→ **EXERCISE 1**
In the article on property tax avoidance, what stamp duty rate did the Chancellor introduce for houses bought through a company?
→ **EXERCISE 2**
Carry on the article about property tax avoidance, beginning right after its last sentence.

→ **DOCUMENT TEXT**
^^^^
Unpublished estimates show 5,000 homes may be registered in ways to avoid property taxes

The Treasury faced demands last night to examine the extent of tax avoidance by the country's wealthiest homeowners who have transferred £25bn worth of property into corporate hands.

Unpublished government estimates show that about 5,000 British homes are believed to be registered in a way that would allow their owners to avoid a slew of property taxes.

The statistics were obtained by the investigative website Exaro.

The high-value properties are overwhelmingly in central London and about 500 of the homes, worth a total of £1.6bn, were transferred last year.

In his Budget the Chancellor, George Osborne, promised to come down "like a ton of bricks" on the practice of switching large properties into corporate control and immediately introduced a stamp duty levy of 15 per cent for houses bought through a company.

The Treasury plans to introduce a new annual charge next April for £2m-plus properties held through companies . It is also proposing to extend capital gains tax to profits made by offshore companies on the sale of those properties, from which they are currently exempt.

However, tax experts say the real challenge is closing an inheritance tax loophole which enables foreign companies to avoid the 40 per cent tax payable when a property owner dies.

In the case of Rinat Akhmetov, the Ukrainian billionaire who bought the penthouse at One Hyde Park through an offshore company, the Treasury stands to lose almost £55m unless the loophole is closed before he dies.

Last night the Treasury said it could not comment on Exaro's conclusions, but that the Government was taking tough action to stamp out tax avoidance on property.
^^^^
→ **RECORD EXTRACTS**
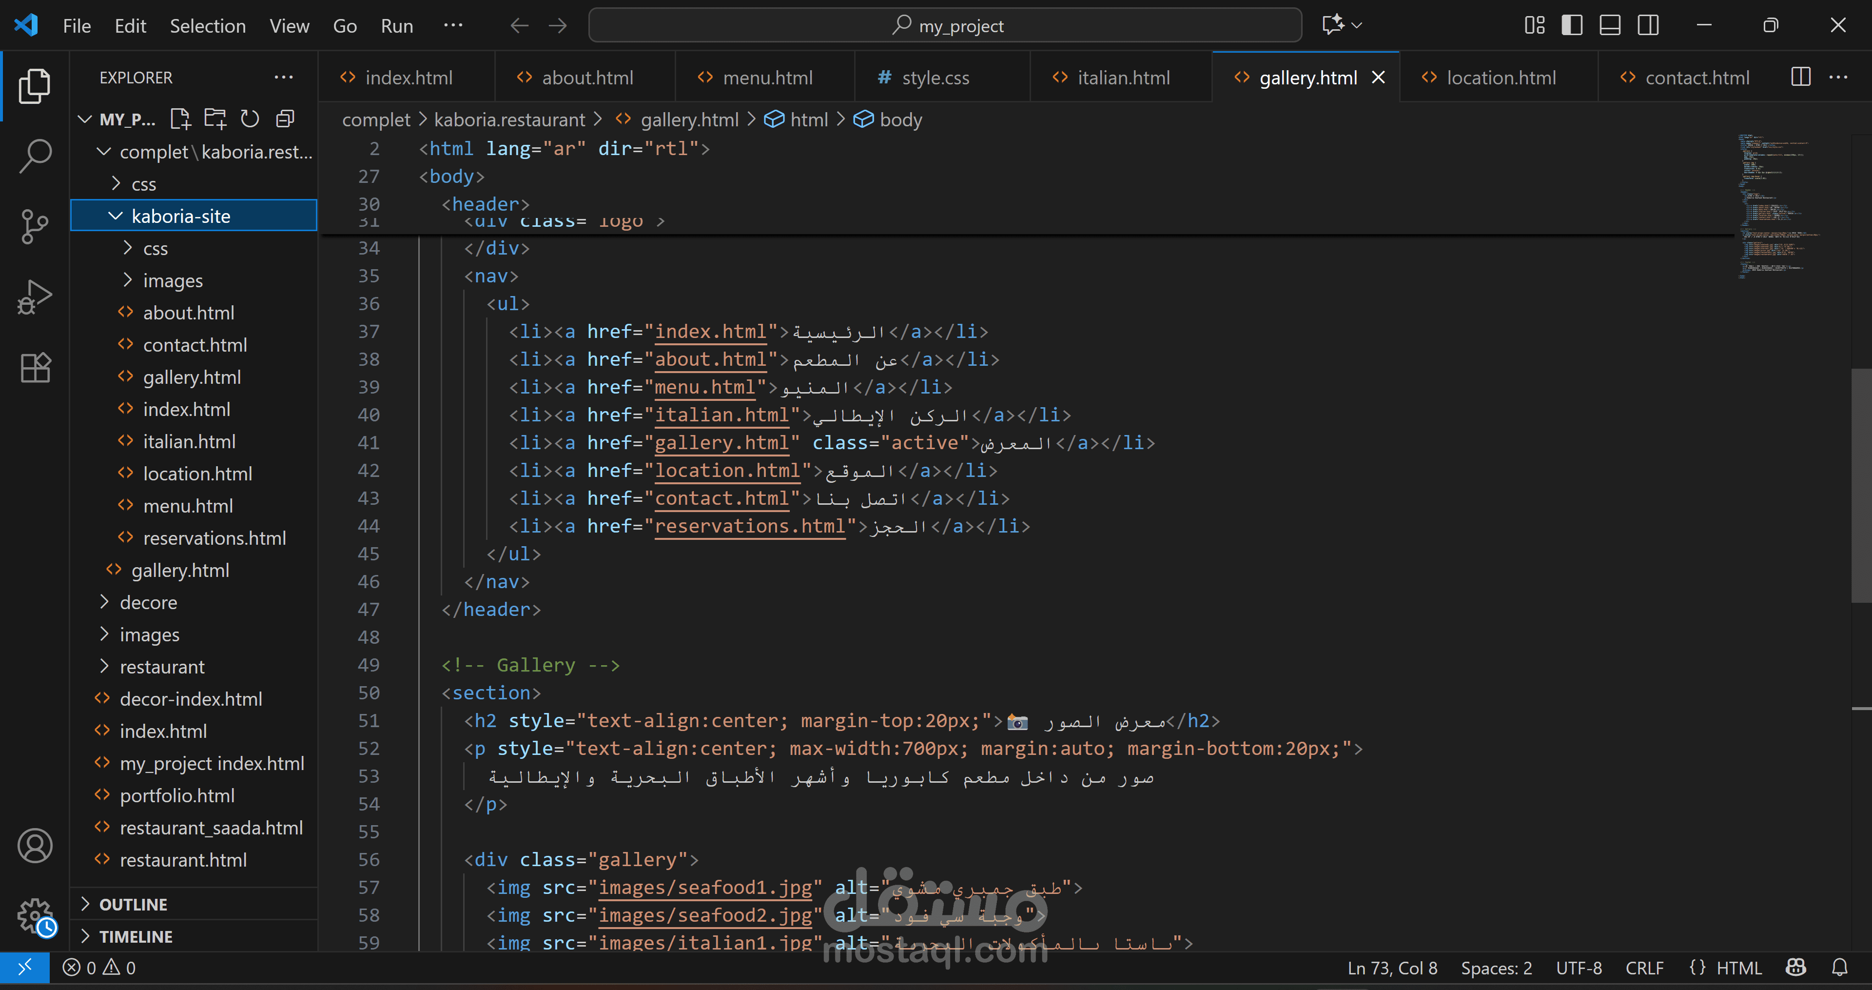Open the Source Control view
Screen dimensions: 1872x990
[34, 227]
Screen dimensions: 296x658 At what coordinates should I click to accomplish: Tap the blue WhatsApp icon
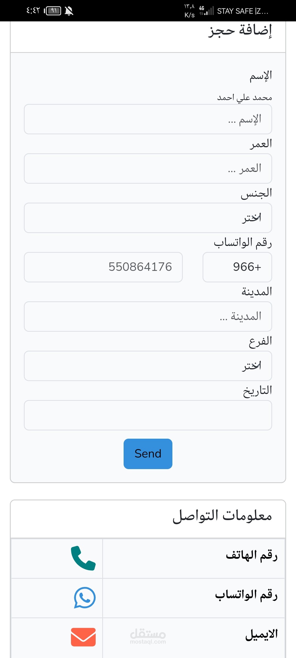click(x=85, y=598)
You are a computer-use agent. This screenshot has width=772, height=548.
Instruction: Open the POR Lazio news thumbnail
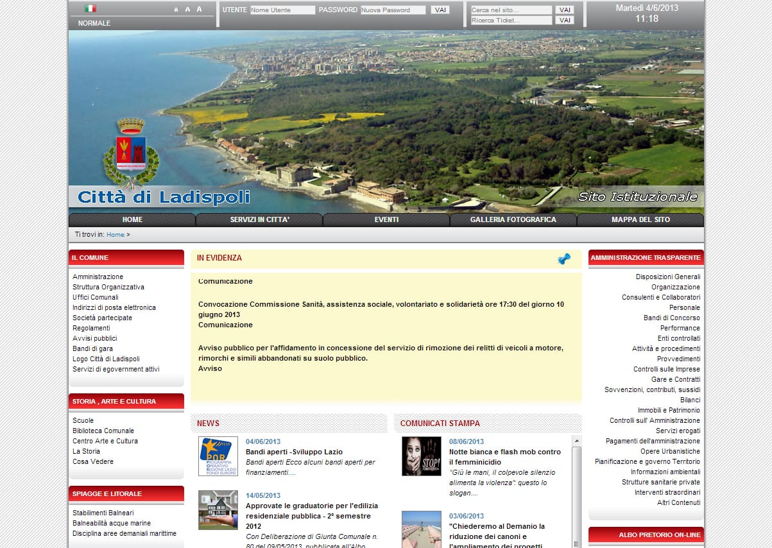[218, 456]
^^^^
→ **TASK OUTPUT 1**
15 per cent

→ **TASK OUTPUT 2**
Cathy Jamieson, the shadow Treasury minister, said families on low and middle incomes would be shocked by the extent of this tax avoidance.

She said: "The Treasury must investigate just how much the British taxpayer is losing from these arrangements. We have called on the Government to clamp down on this type of tax avoidance. With George Osborne's claim that 'we are all in this together' already in tatters thanks to his tax cut for millionaires, it's time he got a move on and acted on this issue."

On Cornwall Terrace, an upmarket conversion of eight imposing period houses overlooking Regent's Park in London, the average asking price is £35m, making it the world's most expensive row of Georgian mansions. Every home sold has reportedly gone to an offshore company, meaning the buyers would have to pay only £52,500 to buy shares in the company, instead of £2.45m in stamp duty at 7 per cent.

The developer, Oakmayne Bespoke, said it had paid stamp duty land tax "in full on its acquisition of the properties" before carrying out its luxurious redevelopment, but declined to comment on subsequent sales.

John Whiting, the tax policy director at the Chartered Institute of Taxation, said: "These figures confirm that a substantial body of expensive property is held in a way that helps their owners avoid taxes that you and I pay. I'm quite sure the average UK taxpayer will question why these exemptions exist."

Richard Murphy, a director of Tax Research LLP, said that in spite of claims that "aggressive tax avoidance was morally repugnant", the Budget measures were no more than "tokenism".